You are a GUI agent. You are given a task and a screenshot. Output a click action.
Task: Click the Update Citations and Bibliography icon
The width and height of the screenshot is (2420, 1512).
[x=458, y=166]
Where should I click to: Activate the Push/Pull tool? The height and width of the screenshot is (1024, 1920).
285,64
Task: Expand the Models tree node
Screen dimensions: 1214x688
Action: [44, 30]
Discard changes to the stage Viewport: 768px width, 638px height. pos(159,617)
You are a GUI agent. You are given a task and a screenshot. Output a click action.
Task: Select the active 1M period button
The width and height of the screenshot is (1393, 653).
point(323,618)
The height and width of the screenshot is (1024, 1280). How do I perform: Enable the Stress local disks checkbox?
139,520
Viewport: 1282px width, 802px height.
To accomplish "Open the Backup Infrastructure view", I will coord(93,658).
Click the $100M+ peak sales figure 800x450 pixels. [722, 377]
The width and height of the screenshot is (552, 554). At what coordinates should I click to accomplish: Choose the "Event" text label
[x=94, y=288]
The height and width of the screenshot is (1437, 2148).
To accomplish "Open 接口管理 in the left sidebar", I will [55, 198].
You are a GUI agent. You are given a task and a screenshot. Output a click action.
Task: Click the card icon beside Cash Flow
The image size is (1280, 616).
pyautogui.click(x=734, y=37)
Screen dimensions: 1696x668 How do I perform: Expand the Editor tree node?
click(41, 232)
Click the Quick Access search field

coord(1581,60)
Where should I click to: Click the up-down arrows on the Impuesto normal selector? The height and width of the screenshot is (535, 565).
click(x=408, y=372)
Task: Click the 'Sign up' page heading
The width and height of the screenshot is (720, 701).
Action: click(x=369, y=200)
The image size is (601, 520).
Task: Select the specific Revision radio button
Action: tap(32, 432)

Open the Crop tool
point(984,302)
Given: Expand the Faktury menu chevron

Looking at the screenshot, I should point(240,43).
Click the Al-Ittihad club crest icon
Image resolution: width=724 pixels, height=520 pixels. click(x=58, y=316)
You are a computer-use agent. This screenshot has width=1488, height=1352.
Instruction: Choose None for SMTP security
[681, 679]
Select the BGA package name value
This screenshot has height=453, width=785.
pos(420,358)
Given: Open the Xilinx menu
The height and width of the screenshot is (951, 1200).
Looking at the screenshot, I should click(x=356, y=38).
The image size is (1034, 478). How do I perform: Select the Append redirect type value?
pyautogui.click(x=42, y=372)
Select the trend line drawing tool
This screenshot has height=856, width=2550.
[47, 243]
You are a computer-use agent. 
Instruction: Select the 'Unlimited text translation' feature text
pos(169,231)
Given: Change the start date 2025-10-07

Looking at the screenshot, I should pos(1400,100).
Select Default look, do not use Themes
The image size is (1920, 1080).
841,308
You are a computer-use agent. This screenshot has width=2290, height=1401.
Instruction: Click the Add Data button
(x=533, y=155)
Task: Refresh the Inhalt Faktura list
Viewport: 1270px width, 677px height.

* **In cosa consiste**
Per favore, formatta come tabella Markdown le righe che vanno da quella con "Task: Refresh the Inhalt Faktura list" fino alla fine dei dati, entrambe incluse e senza righe vuote. Usa due colonne: "N." per il numero progressivo e "Testo" per la riga.

* **Esercizio svolto**
| N. | Testo |
|---|---|
| 1 | Task: Refresh the Inhalt Faktura list |
| 2 | Viewport: 1270px width, 677px height. |